Wednesday, June 6, 2007

Human Behavior and investment

"Recently we worked on a project that involved users rating their experience with a computer. When we had the computer the users had worked with ask for an evaluation of its performance, the responses tended to be positive. But when we had a second computer ask the same people to evaluate their encounters with the first machine, the people were significantly more critical. Their reluctance to criticize the first computer 'face to face' suggested they didn't want to hurt its feelings, even though they knew it was only a machine."
Bill Gates in The Road Ahead

"Graham's conviction rested on certain assumptions. First, he believed that the market frequently mispriced stocks. This mispricing was most often caused by human emotions of fear and greed. At the height of optimism, greed moved stocks beyond their intrinsic value, creating an overpriced market. At other times, fear moved prices below intrinsic value, creating an undervalued market."
Robert G. Hagstrom, The Warren Buffett Way

Most financial theory is based on the idea that everyone takes careful account of all available information before making investment decisions. It is assumed that human beings are rational. Behavioral finance -- which examines how people's emotions, biases, and misjudgments affect their investment decisions -- is one of the less discussed and understood areas of investing. Yet, this is perhaps what impacts markets the most.

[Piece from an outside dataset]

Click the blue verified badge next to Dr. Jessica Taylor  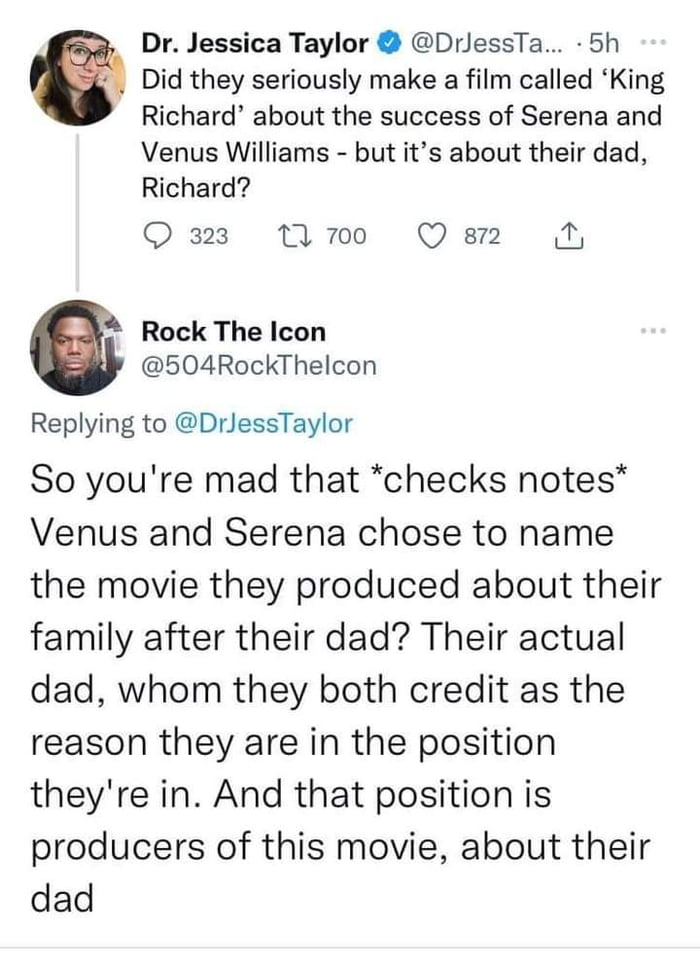[x=389, y=43]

Researchers in behavioral finance have come up with some interesting theories, which are briefly presented below:

Prospect theory - People respond differently to equivalent situations depending on whether it is presented in the context of a loss or a gain. They become considerably more distressed at the prospect of losses than they are made happy by equivalent gains. This 'loss aversion' means that people are willing to take more risks to avoid losses than to realize gains. Even when faced with sure gain, most investors are risk-averse, but faced with sure loss, they become risk-takers. According to the related 'endowment effect', people set a higher price on something they own than they would be prepared to pay to acquire it. Tversky and Kahneman originally described "Prospect Theory" in 1979. They found that contrary to expected utility theory, people placed different weights on gains and losses and on different ranges of probability. They found that individuals are much more distressed by prospective losses than they are happy by equivalent gains. Some economists have concluded that investors typically consider the loss of $1 dollar twice as painful as the pleasure received from a $1 gain.

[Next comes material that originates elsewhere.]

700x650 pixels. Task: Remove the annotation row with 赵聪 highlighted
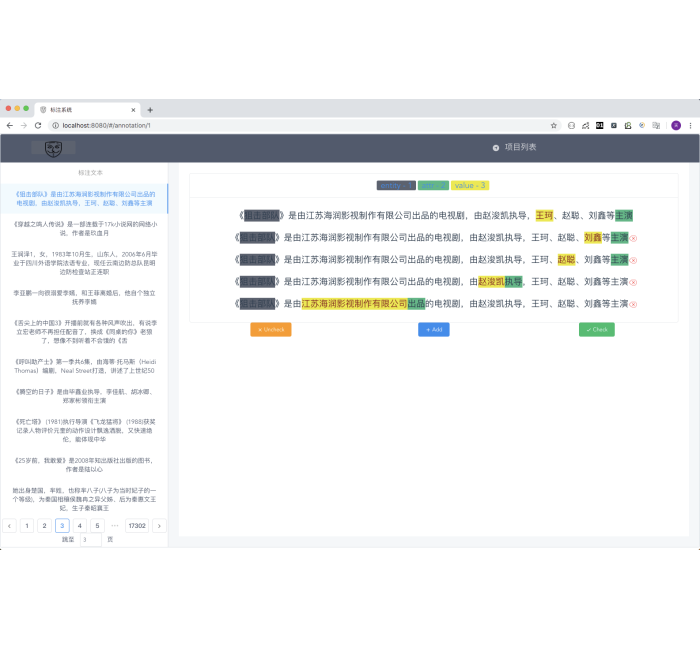point(634,260)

Regret theory – This theory is about people's emotional reaction to having made an error of judgment, whether buying a stock that has gone down or not buying one they considered and which has subsequently gone up. Investors may avoid selling stocks that have gone down in order to avoid the regret of having made a bad investment and the embarrassment of reporting the loss. They may also find it easier to follow the crowd and buy a popular stock: if it subsequently goes down, it can be rationalized as everyone else owned it. Going against conventional wisdom is harder since it raises the possibility of feeling regret if decisions prove incorrect. Professor Statman is an expert in the behavior known as the "fear of regret." People tend to feel sorrow and grief after having made an error in judgement. Investors deciding whether to sell a security are typically emotionally affected by whether the security was bought for more or less than the current price. Many money managers and advisors also favor well known and popular companies because they are less likely to be fired if they underperform.

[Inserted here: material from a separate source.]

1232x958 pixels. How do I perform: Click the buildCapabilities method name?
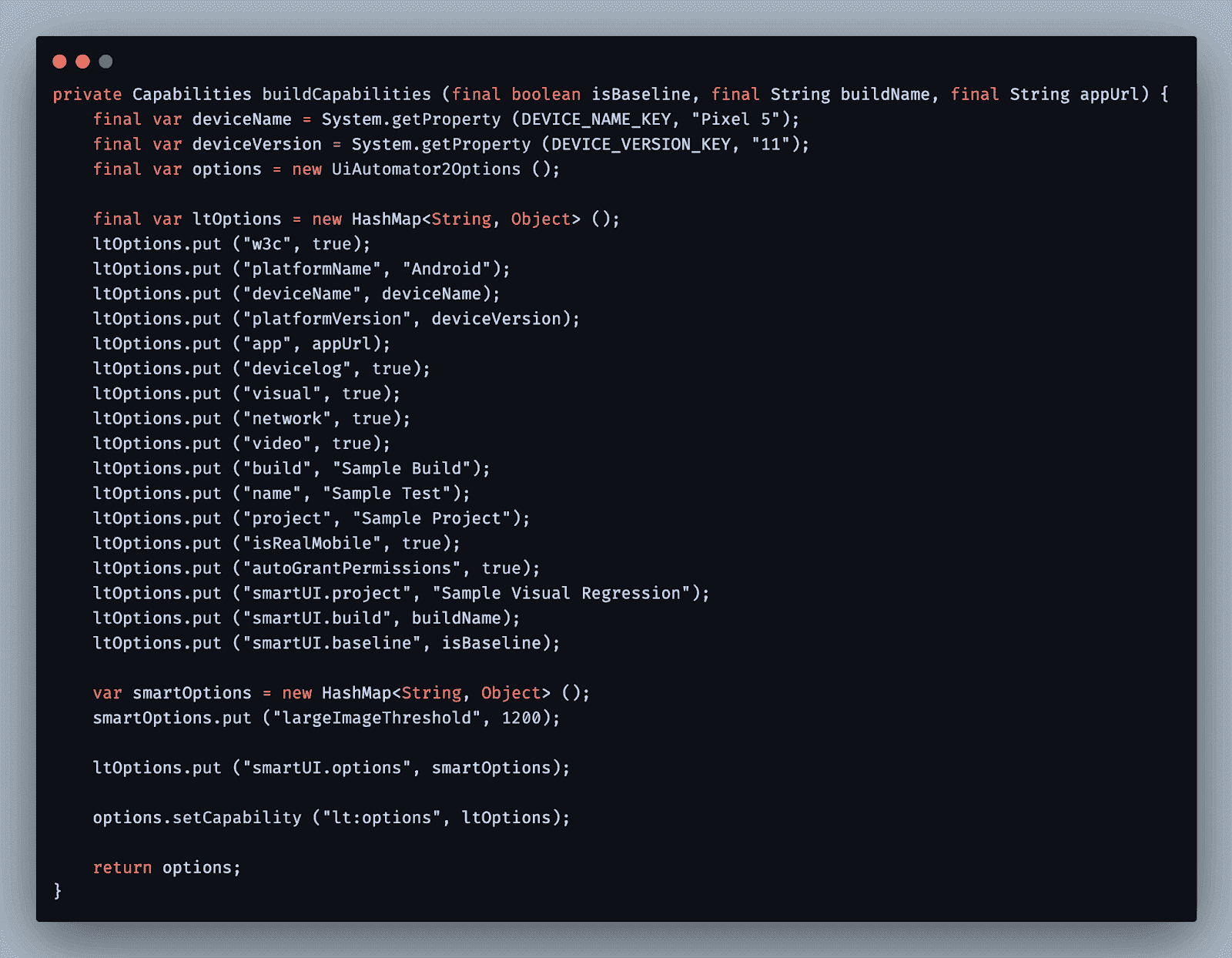(x=346, y=95)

Anchoring - Anchoring is a phenomenon in which, in the absence of better information, investors assume current prices are about right. In a bull market, for example, each new high is 'anchored' by its closeness to the last record, and more distant history increasingly becomes an irrelevance. People tend to give too much weight to recent experience, extrapolating recent trends that are often at odds with long-run averages and probabilities

Over- and under-reaction - People show overconfidence. They tend to become more optimistic when the market goes up and more pessimistic when the market goes down. Hence, prices fall too much on bad news and rise too much on good news. And in certain circumstances, this can lead to extreme events

People typically give too much weight to recent experience and extrapolate recent trends that are at odds with long-run averages and statistical odds. They tend to become more optimistic when the market goes up and more pessimistic when the market goes down. Researchers found that at the peak of the Japanese market, 14% of Japanese investors expected a crash, but after it did crash, 32% expected a crash. Many investment experts believe that when high percentages of participants become overly optimistic or pessimistic about the future, it is a signal that the opposite scenario will occur.

People often see order where it does not exist and interpret accidental success to be the result of skill. Tversky is well known for having demonstrated statistically that many occurrences are the result of luck and odds. One of the most cited examples is “Tversky and Thomas Gilovich's” proof that a basketball player with a "hot hand" was no more likely to make his next shot than at any other time. Many people have a hard time accepting some facts despite mathematical proof.

Two psychological theories underpin these views of investor behavior. The first is what Daniel Kahneman and Amos Tversky (co-authors of prospect theory) call the 'representativeness heuristic' - where people tend to see patterns in random sequences, for example, in financial data. The second, 'conservatism', is where people chase what they see as a trend but remain slow to change their opinions in the face of new evidence that runs counter to their current view of the world.

The bad news is that you cannot escape these patterns by giving your money to an expert to manage. The ideas of behavioral finance apply as much to financial analysts as they do to individual investors. For example, research indicates that professional analysts are remarkably bad at forecasting the earnings growth of individual companies. Evidence suggests that forecasts for a particular company can be made more accurately by ignoring analysts' forecasts and forecasting earnings growth at the same rate as the average company. The underlying reasons for the abject failure of the professionals are classic behavioral finance: they like to stay close to the crowd; and their forecasts tend to extrapolate from recent past performance, which is very often a poor guide to the future.